Protesters are angry about salary rates that see the average university-educated secondary school teacher earning £160-£180 a month, well below the poverty line and much less than workers in other government sectors such as the oil industry. Their anger has been fuelled by the government's refusal to enact a public sector pay bill passed by parliament.
Last week, police arrested six teachers' union leaders in an unsuccessful attempt to stop a gathering that coincided with a planned women's rights demonstration.
The latest arrests came after the teachers threatened a one-day stoppage and a nationwide series of protests unless their demands were met.

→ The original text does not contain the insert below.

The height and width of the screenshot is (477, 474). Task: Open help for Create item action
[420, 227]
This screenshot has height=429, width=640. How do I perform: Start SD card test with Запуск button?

Wednesday's demonstration was called after union leaders had arrived for a meeting at the parliament the previous day expecting to meet senior education and budget officials, including the education minister, Mahmoud Farshidi, to discuss a proposed settlement. Instead they discovered the officials absent and their places taken by senior revolutionary guard commanders and security officers.
They were warned to keep their complaints within a "legal framework" and that stoppages and public gatherings would be considered as security threats at a time when Iran is facing rising pressure from the west over its nuclear programme. No settlement was presented and the teachers left empty-handed.
Those close to the dispute say teachers propose to defy the warning with a series of staffroom sit-ins during classroom hours. Some also plan to gather outside parliament tomorrow to demand the release of their detained colleagues.